東芝の会計データ偽装問題、フォルクスワーゲンの燃費データ偽装問題、東洋ゴムの耐震データ偽装問題、旭化成建材の工事データ偽装問題。
最近起こっている問題のほとんどが「データ偽装」です。
これらの「データ偽装」は、何のために行われたのでしょうか?
性善説で考えれば、おそらく「データ偽装」を行った人達が見ていたのは、自分自身や会社の体裁や上司との関係、取引先との関係です。
偽装を行った人達は、事の重大さよりも周りの環境を気にして偽装を行ったのではないでしょうか?
性悪説で考えれば意図的に会社に損害を与えるためにやったと考える事もできますが、損害の規模が大き過ぎます。
さすがに人生で背負いきれない規模の不正を敢えて行う人は、なかなかいないのではないかと思います。
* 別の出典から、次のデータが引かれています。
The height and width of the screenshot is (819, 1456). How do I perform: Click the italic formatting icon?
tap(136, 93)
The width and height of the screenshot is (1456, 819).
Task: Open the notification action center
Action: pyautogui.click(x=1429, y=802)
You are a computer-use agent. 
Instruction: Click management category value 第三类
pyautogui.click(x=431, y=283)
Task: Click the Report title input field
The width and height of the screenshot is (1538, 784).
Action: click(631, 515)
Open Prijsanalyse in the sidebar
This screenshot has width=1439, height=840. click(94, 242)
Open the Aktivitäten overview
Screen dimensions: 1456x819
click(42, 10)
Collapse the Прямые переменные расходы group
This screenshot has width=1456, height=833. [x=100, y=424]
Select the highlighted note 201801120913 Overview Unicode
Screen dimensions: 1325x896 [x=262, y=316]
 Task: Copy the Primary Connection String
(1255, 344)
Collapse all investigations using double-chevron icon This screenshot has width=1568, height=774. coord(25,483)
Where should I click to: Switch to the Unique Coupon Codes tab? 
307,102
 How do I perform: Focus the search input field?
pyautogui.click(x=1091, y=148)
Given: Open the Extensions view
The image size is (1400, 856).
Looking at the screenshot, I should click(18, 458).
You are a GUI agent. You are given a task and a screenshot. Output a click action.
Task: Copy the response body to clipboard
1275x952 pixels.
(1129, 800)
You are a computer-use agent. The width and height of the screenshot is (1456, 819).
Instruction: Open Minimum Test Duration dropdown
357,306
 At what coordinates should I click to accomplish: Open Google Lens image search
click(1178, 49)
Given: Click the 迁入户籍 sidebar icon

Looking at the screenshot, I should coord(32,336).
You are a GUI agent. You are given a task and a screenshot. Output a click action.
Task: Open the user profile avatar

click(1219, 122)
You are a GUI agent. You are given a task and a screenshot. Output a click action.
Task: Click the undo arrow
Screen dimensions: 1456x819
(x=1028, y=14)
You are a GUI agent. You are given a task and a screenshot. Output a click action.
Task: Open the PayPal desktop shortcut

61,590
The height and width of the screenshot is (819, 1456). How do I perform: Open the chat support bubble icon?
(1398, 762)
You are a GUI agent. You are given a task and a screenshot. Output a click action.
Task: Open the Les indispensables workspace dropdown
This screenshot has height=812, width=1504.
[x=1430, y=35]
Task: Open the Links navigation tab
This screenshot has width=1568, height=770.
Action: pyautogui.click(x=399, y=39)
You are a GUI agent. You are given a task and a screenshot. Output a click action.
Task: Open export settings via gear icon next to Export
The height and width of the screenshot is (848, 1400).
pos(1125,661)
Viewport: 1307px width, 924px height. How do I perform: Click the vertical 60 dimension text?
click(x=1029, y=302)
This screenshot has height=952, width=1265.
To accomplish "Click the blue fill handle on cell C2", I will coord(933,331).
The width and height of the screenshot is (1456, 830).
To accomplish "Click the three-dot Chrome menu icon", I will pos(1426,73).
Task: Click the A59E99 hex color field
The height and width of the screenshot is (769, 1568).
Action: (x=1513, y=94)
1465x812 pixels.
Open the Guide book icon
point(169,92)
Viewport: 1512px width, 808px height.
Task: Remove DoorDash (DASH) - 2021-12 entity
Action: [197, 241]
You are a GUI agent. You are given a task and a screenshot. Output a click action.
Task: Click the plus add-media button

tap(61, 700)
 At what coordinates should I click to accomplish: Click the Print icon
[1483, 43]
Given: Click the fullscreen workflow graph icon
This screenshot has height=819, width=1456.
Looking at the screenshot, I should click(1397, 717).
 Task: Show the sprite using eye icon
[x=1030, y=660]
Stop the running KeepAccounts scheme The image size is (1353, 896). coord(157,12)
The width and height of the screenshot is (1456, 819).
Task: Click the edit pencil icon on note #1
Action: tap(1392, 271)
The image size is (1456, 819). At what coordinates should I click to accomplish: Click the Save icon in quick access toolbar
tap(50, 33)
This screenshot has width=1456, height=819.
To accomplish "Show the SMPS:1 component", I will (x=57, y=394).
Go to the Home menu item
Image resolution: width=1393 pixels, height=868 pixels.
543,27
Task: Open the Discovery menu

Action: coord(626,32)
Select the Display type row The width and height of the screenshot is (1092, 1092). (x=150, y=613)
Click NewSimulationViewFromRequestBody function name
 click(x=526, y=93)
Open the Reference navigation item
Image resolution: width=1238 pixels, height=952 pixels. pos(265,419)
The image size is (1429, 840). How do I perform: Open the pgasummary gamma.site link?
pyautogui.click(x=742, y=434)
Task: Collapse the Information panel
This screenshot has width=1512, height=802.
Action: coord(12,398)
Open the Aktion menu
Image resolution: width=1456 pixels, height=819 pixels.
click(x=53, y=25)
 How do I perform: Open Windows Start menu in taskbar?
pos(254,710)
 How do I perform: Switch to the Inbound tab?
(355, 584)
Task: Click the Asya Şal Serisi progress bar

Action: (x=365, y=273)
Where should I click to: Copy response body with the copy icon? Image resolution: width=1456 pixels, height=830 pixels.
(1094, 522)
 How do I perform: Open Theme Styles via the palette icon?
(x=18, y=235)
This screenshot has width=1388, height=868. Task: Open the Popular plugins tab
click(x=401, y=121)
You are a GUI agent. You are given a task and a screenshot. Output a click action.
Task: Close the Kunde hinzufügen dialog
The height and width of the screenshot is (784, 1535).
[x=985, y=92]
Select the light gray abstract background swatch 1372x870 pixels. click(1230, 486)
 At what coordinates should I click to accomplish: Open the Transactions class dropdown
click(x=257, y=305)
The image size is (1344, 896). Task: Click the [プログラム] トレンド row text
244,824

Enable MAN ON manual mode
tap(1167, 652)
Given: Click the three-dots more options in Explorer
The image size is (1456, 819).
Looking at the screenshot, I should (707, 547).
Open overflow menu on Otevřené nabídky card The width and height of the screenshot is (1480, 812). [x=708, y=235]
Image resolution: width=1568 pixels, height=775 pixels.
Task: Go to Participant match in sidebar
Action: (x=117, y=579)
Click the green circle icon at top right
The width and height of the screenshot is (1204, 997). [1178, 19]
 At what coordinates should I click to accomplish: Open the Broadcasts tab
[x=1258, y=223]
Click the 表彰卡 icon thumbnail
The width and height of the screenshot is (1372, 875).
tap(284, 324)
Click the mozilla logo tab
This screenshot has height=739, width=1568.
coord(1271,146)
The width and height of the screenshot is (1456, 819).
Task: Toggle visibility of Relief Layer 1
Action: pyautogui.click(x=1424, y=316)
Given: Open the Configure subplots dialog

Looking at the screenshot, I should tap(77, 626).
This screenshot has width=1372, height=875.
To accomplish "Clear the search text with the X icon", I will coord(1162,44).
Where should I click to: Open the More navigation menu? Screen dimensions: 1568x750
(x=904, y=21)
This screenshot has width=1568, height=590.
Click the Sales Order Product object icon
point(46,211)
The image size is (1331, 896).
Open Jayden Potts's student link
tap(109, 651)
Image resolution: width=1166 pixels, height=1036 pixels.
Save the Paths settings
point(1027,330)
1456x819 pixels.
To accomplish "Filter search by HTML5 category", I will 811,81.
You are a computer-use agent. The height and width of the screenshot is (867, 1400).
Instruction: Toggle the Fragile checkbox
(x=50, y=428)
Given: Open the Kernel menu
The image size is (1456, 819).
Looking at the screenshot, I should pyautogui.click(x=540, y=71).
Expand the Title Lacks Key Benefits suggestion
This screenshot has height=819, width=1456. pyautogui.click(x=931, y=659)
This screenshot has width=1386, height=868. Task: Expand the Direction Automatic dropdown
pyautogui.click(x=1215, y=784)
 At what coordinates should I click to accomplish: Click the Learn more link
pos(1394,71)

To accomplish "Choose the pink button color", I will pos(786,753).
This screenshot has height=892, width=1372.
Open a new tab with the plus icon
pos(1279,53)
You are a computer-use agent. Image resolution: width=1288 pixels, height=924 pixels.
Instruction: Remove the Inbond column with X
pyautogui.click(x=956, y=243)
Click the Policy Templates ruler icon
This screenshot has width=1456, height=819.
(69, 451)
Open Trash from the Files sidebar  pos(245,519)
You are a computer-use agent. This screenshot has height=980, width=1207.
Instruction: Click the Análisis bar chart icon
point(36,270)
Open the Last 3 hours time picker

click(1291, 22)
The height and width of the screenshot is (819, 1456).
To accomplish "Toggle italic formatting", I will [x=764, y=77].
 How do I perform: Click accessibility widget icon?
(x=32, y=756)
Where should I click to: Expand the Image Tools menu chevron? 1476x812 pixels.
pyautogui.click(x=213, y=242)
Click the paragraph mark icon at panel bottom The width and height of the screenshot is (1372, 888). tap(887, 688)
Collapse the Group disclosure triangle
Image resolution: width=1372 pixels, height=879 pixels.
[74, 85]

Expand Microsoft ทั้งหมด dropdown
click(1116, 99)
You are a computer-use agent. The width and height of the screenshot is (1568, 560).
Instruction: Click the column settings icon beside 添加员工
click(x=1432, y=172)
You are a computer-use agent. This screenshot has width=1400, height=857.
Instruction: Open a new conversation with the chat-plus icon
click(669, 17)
となると、同じような不正は、どこで発生しても不思議ではありません。
特に組織管理が厳密な企業の方が可能性が高いかも知れません。
近年、企業コンプライアンスの強化の名のもとにあらゆるデータの収集と保管が行われるようになってきました。
それまでは(特に小規模・零細企業においては)、本当に必要なデータのみの提出を求められていましたが、現在では必要の有無に限らずに関わった仕事に関するデータの提出を求められる事が多くなっています。
この煩わしさは、提出する側だけでなく収集する側にもあると思います。
その結果、重要に扱わなくてはならない貴重なデータが不必要なデータと混同して扱われてしまい、その意味を薄めてしまっている事はないでしょうか?
提出する側もデータの必要性の軽重がわからないので、とりあえず提出することに重点を置きがちな側面も否定できません。
はき違えた企業コンプライアンスの影響で、「とりあえずデータを揃える」行為が一種の通行手形のように扱われている気がします。
データ偽装を行った人物の責任は当然大きいですが、それを行ってしまう環境を見直すことも重要ではないでしょうか?
昨今の不正事件のニュースを見ながら、データの意味を見直す必要があると感じました。